With four strokes of the executioner's sword, Saudi Arabia has achieved what generations of Turkey's secular propagandists could never quite induce among their Muslim population: a deep and widespread sense of revulsion against the idea of sharia, or Islamic law.

Day after day this week, the media have splashed gut-wrenching pictures of beheaded bodies to illustrate the execution, after several years on death-row, of four alleged Turkish drug-smugglers, two on 11 August and two on 14 August.

"It's so disgusting, I can't look. Surely this can't be Islam?" said a Turkish woman in a traditional Muslim headscarf as she read the news.

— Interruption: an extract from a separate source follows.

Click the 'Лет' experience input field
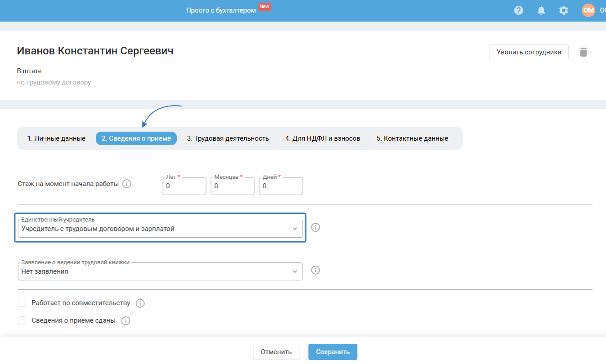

"Everybody's talking about it. I think the anger is a lot of things mixed together," said a woman travel executive, taking a break from a record tourist season that illustrates the pragmatism of Turkey's 60 million Muslims: the invasion has been led by fun-and-casino seekers from Israel.

The Turks have long nursed an ill-concealed dislike of Arabs, laced with suspicion of their southern neighbours after they betrayed the Ottoman Empire in alliance with the likes of Lawrence of Arabia.

Anger is also high at the hypocrisy of the Saudis for punishing mostly Turkish truck-drivers for transporting Captagon, a prescription stimulant in Europe that is widely consumed in the Gulf as an orgasm-delaying aphrodisiac.

Turkish outrage may have encouraged the Saudis to stay their hand yesterday during the traditional execution time after Friday prayers: a Pakistani was killed instead. An envoy sent by the Turkish government to Riyadh is being hosted by the Saudis in a guest house as he waits for an audience with the King to try to save 40 other Turks who risk execution. Turkey has also spoken of extending their ambassador's home leave or even recalling him in protest. The Saudis have not put down their swords, however, and are sticking to a vision of Islam much more fundamentalist than that of the Islamic Republic of Iran.

Officials say that convictions for drug-smuggling - like rape, murder and violent robbery - carry the widely advertised and mandatory death- penalty.

Saudi Arabia's newspapers said in chorus yesterday that, in the words of Al-Riyadh, "this country will continue to implement Islamic sharia regardless of anything''.

Westerners may characterise Islam as a religion of chopped hands and heads, but most Turks feel shock at the idea of killing anybody for a non-violent crime in the name of Islam. "My Islam is about love, about mercy," shouted the leader of a protest march to the Saudi Embassy in Ankara.

Columnists have insisted on Turkey's pragmatic vision of an Islam that adapts to modern thoughts and trends.

Complicating matters are Turkish suspicions that the Saudis started executing Turks because Pakistan had complained that only Pakistanis were being killed.

Amnesty International says Saudi Arabia has executed 142 people this year, nearly three times last year's total, mostly alleged drug-smugglers.

Also interesting will be the impact of the executions on Turkey's domestic politics, which faces a wide-open general election next year. Recent opinion polls have been led by the Welfare Party, which, backed by Saudi Arabia, has skilfully won Turkish voters by stressing its Islamic identity without ever defining exactly where it stands on executions or Islamic law.

Officials from Welfare's Islamist wing have kept quiet, while its liberal wing has publicly criticised the Saudis.

The Welfare Party leader, Necmettin Erbakan, usually quick enough to fly to Saudi Arabia, has squirmed with political embarrassment.